LE NOIR DE LA DIFFRACTION MASSIVE
Un noir qui ne « Soulages » pas mes mots. Ni ceux de cette planète. Voici donc le noir de la diffraction massive, un noir qui fascine les foules et effraie les Bimbos de projecteurs, accoutumées à vivre sous la lumière comme sous une protection tacite car le noir possède cette puissance étrange : effacer la clarté tout en révélant ce qu’elle s’employait à dissimuler.
Pendant que nous contemplons cette obscurité spectaculaire, ailleurs, les missiles continuent de tomber, méthodiques, froids, réduisant des villes en décombres et fauchant des civils qui n’avaient rien demandé à personne. Le ciel s’assombrit, mais ce ne sont pas seulement les éclipses qu’il faudrait regarder.

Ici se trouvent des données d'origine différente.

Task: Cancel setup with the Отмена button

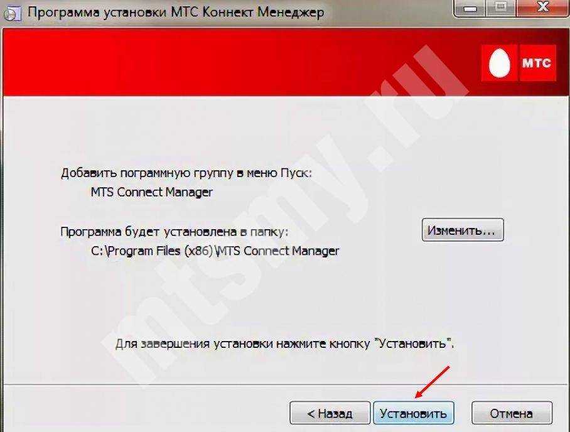Action: coord(512,413)
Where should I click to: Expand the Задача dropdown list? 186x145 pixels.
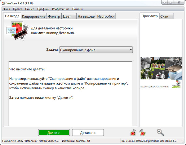point(131,50)
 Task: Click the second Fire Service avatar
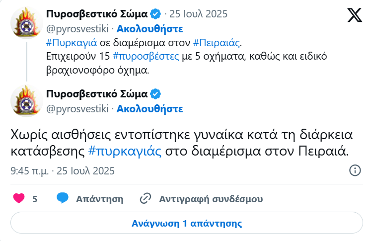click(x=27, y=101)
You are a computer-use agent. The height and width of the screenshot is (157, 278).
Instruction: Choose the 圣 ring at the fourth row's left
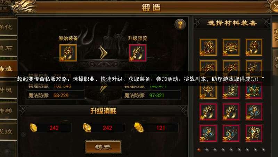208,112
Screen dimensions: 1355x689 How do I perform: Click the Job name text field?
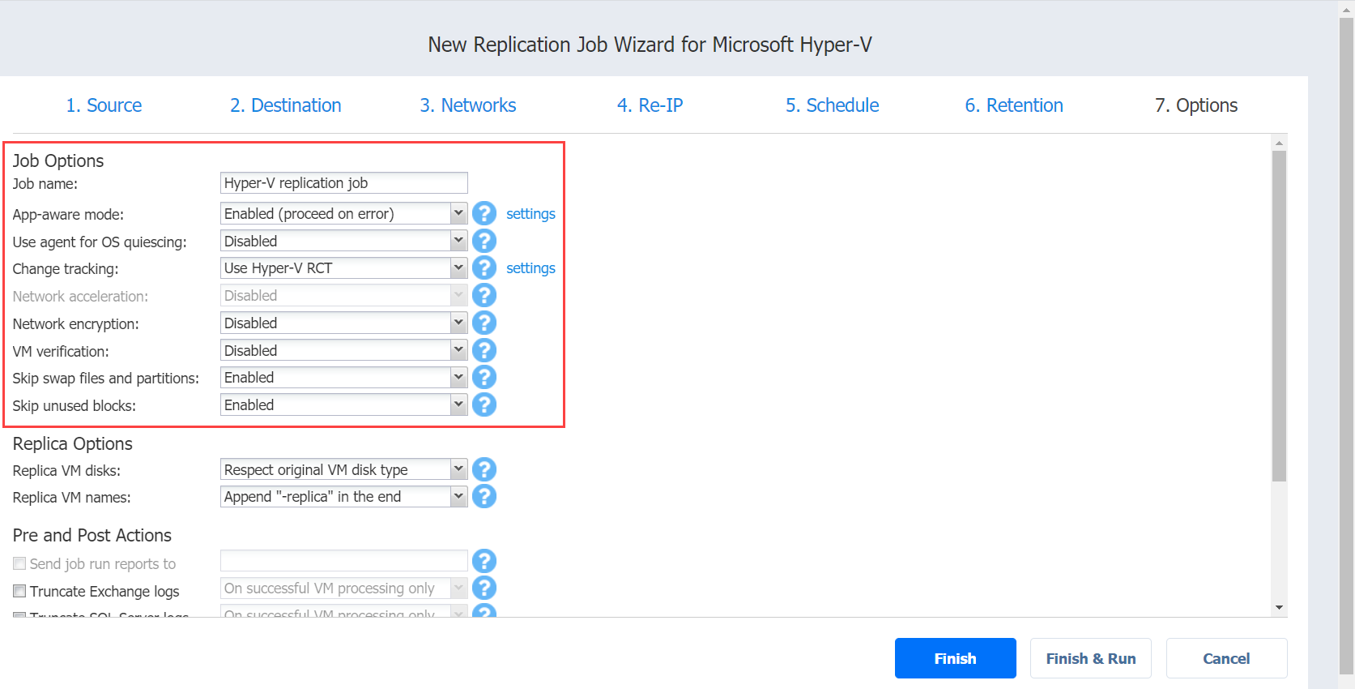coord(344,183)
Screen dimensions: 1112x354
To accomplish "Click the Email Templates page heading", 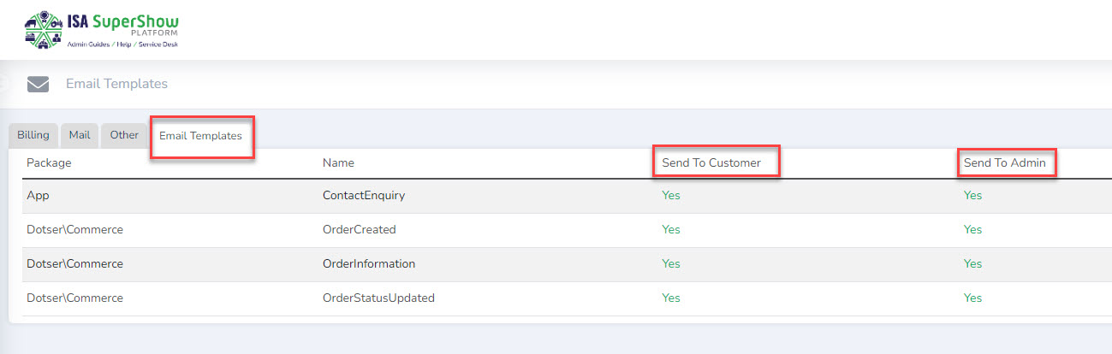I will (116, 84).
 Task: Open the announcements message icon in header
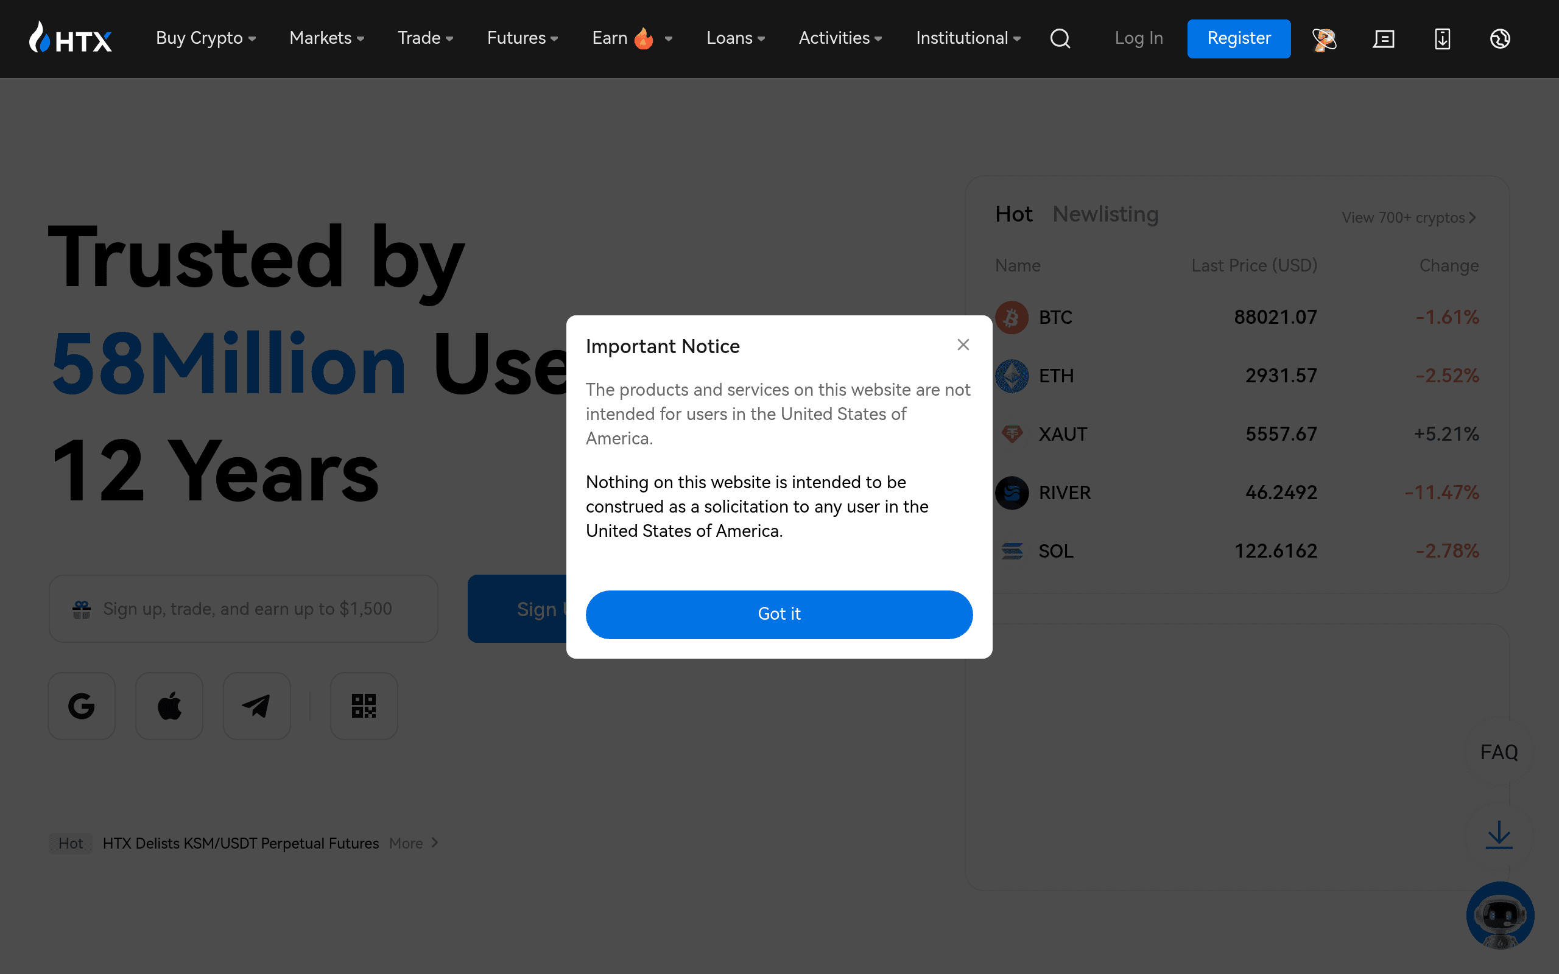[x=1383, y=39]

Et pendant ce temps, le monde semble égarer ses repères. Des soldats venus de Corée du Nord foulent des terres occidentales, tandis que des alliances, avec la douceur des glissements souterrains, déplacent les frontières et les muent en lignes de fracture pour que la guerre s’installe dans nos imaginaires comme une vieille connaissance dont nous feignons encore d’ignorer le nom.
C’est peut-être cela, au fond, la guerre véritable : celle que l’on mène contre nos idées, celles que l’Occident croyait avoir gravées à jamais dans le paysage la paix, la démocratie, le droit, la liberté, la possibilité de vivre sans que chaque matin n’apporte son lot de sirènes et de ruines. Nous découvrons, stupéfait, que ces principes ne sont pas des monuments de granit mais des architectures fragiles, capables de vaciller sous le poids des intérêts économiques et des ambitions de quelques hommes de contrefaçon.
Et pendant ce temps, encore, quelque part, des milliardaires achètent des îles, bâtissent des bunkers et rêvent déjà de l’après. Ils préparent leur refuge privé pendant que d’autres préparent leur cercueil. Peut-être espèrent-ils revenir, une fois la tempête apaisée, la terre délestée de millions de ces habitants et de ces travailleurs qu’ils jugent superflus, leur fortune intacte et leur famille à l’abri.
Voilà l’absurdité de notre siècle : les uns cherchent un lieu où survivre à la catastrophe, quand les autres persistent à en fabriquer les conditions. Le monde s’enfonce dans un noir qui n’est plus seulement celui de l’éclipse. C’est le noir de nos contradictions, de nos guerres, de notre indifférence, et de cette étrange faculté humaine à regarder l’horizon brûler tout en calculant, avec soin, la valeur de son propre refuge.
« Mal nommer les choses, c’est ajouter au malheur du monde », disait déjà Albert Camus.